About the job
About Etched
Etched is pioneering the development of the world's first AI inference system specifically designed for transformer architectures, achieving over 10 times the performance and significantly lower costs and latencies compared to traditional B200 systems. Our Etched ASICs enable groundbreaking products that are unattainable with GPUs, such as real-time video generation models and highly advanced deep reasoning agents. With substantial backing from premier investors and a team of leading engineers, Etched is transforming the infrastructure landscape for the fastest-growing industry in history.
Job Summary
We are in search of a highly skilled and proactive Supercomputing Software Engineer to join our dynamic team. This individual will be integral to the foundational software that drives our server infrastructure. Responsibilities will include the development, integration, and debugging of pivotal system software components, such as BIOS, BMC firmware, boot processes (including NetBoot), root of trust implementations, advanced system logging, and kernel-mode drivers. Your contributions will be vital in ensuring the reliability, security, and performance of our server platforms while facilitating the integration of data center orchestration technologies at the node level.
Key Responsibilities
Integrate and maintain BIOS and BMC firmware to ensure efficient server boot processes.
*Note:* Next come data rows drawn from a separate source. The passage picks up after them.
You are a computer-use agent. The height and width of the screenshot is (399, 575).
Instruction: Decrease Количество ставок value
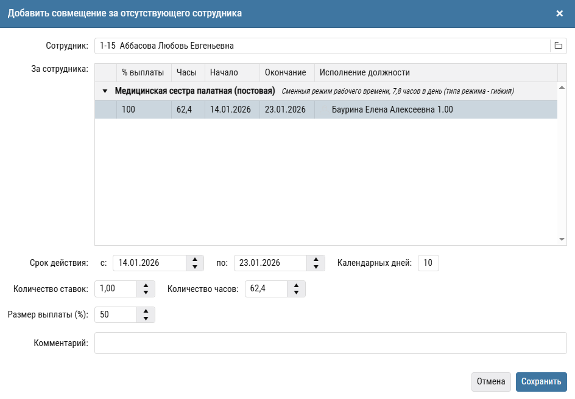pyautogui.click(x=146, y=293)
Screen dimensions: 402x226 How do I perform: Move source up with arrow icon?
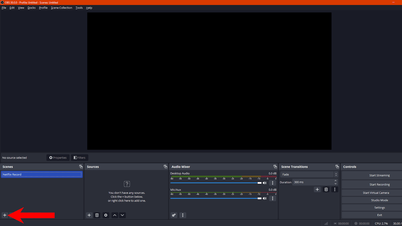[x=115, y=215]
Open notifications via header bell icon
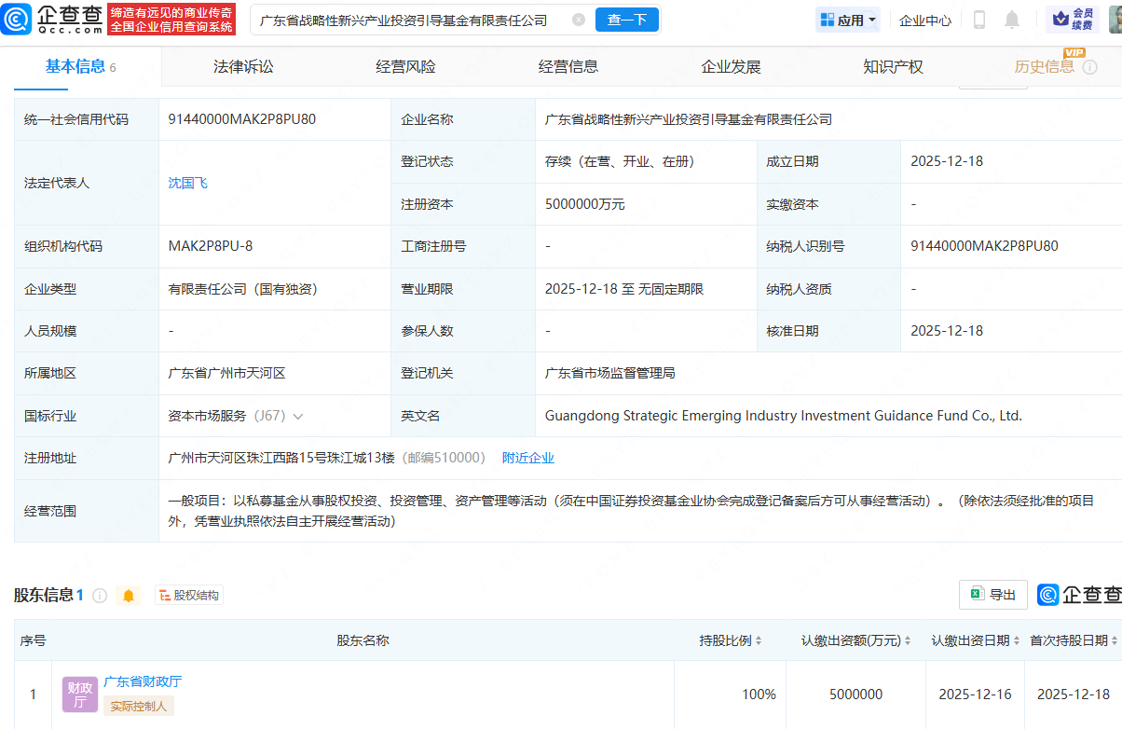Screen dimensions: 1122x729 (1012, 20)
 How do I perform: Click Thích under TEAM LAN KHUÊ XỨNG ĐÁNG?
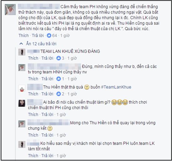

Performance Tuning: Analyze DRAM timings, PCIe configurations, and power state transitions to optimize performance and reliability.
Security Measures: Validate security features, including root of trust mechanisms, to safeguard system integrity and data security.
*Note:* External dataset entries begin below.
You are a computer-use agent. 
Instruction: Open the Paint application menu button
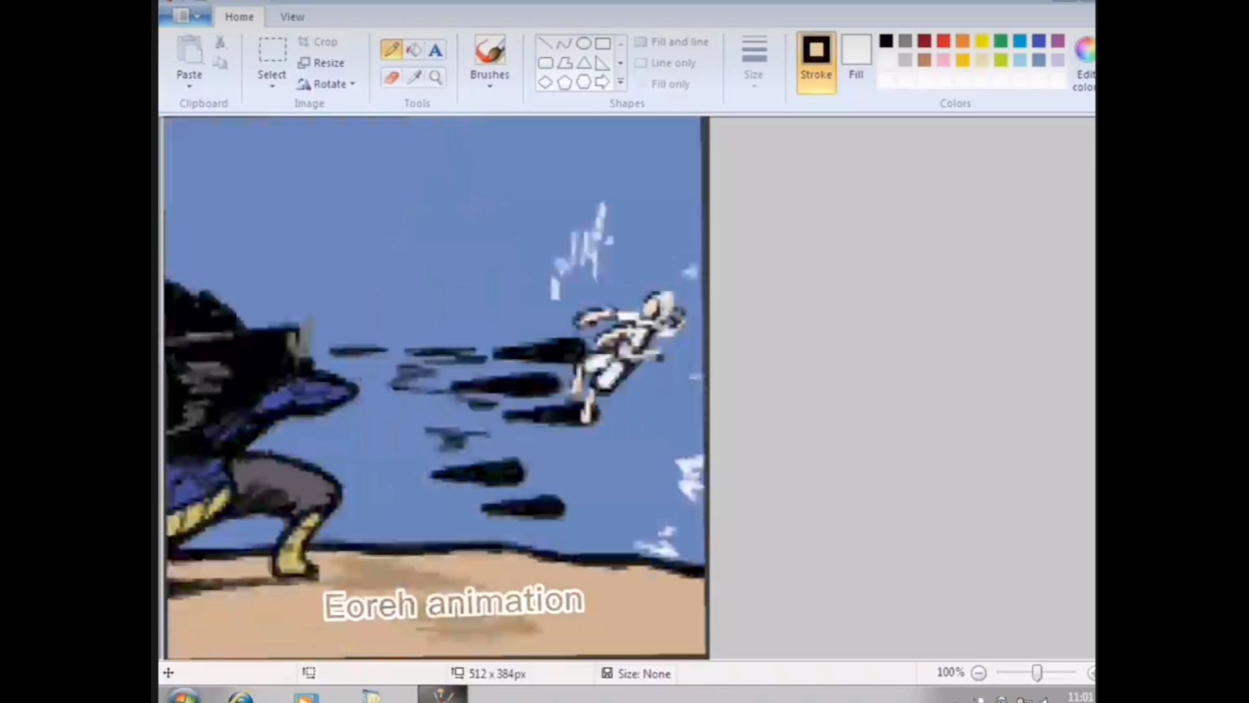tap(185, 16)
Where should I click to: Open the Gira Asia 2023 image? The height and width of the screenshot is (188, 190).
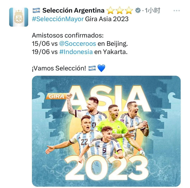[106, 131]
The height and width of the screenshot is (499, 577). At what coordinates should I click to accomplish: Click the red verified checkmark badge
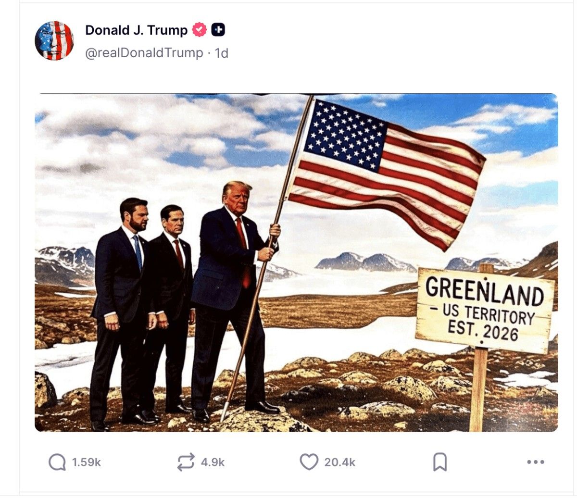[199, 30]
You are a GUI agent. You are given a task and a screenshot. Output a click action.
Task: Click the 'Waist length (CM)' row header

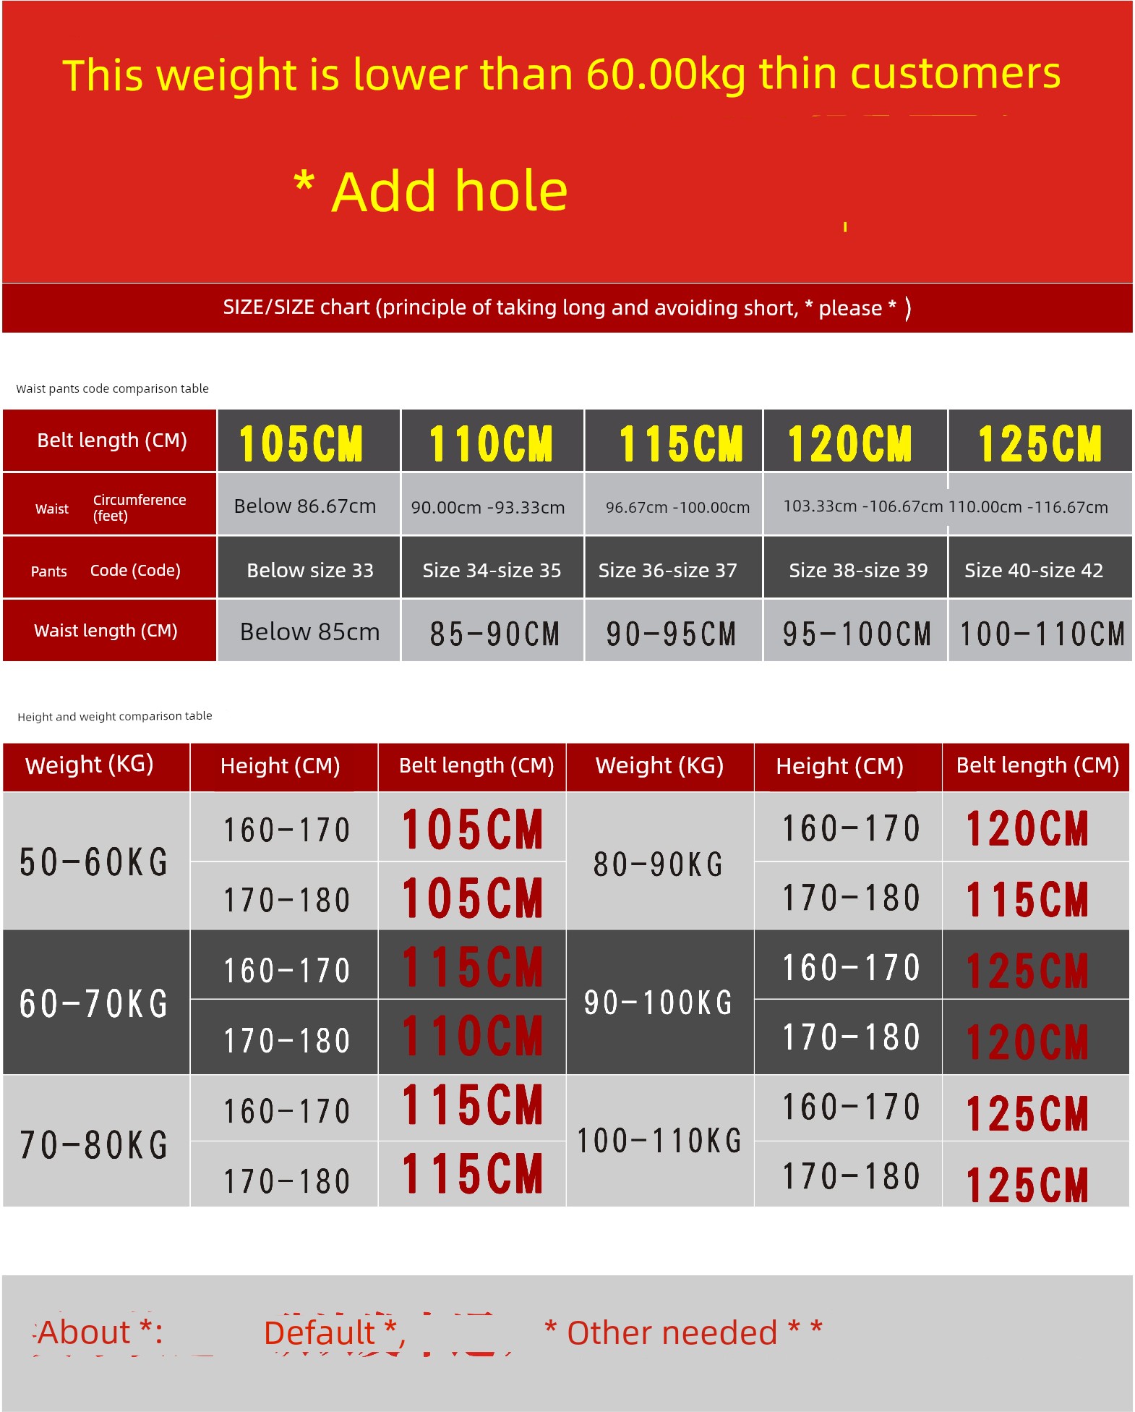[x=106, y=631]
Advanced Diagnostics: Design and implement sophisticated logging and diagnostic capabilities for effective troubleshooting and performance evaluation.
Orchestration Integration: Incorporate and enhance node-level data center orchestration technologies like Kubernetes and Docker within the software stack.
Validation and Testing: Create and execute comprehensive test plans to ensure system software functionality, stability, and performance.
Team Collaboration: Work alongside hardware and software teams to diagnose and resolve complex system-level challenges.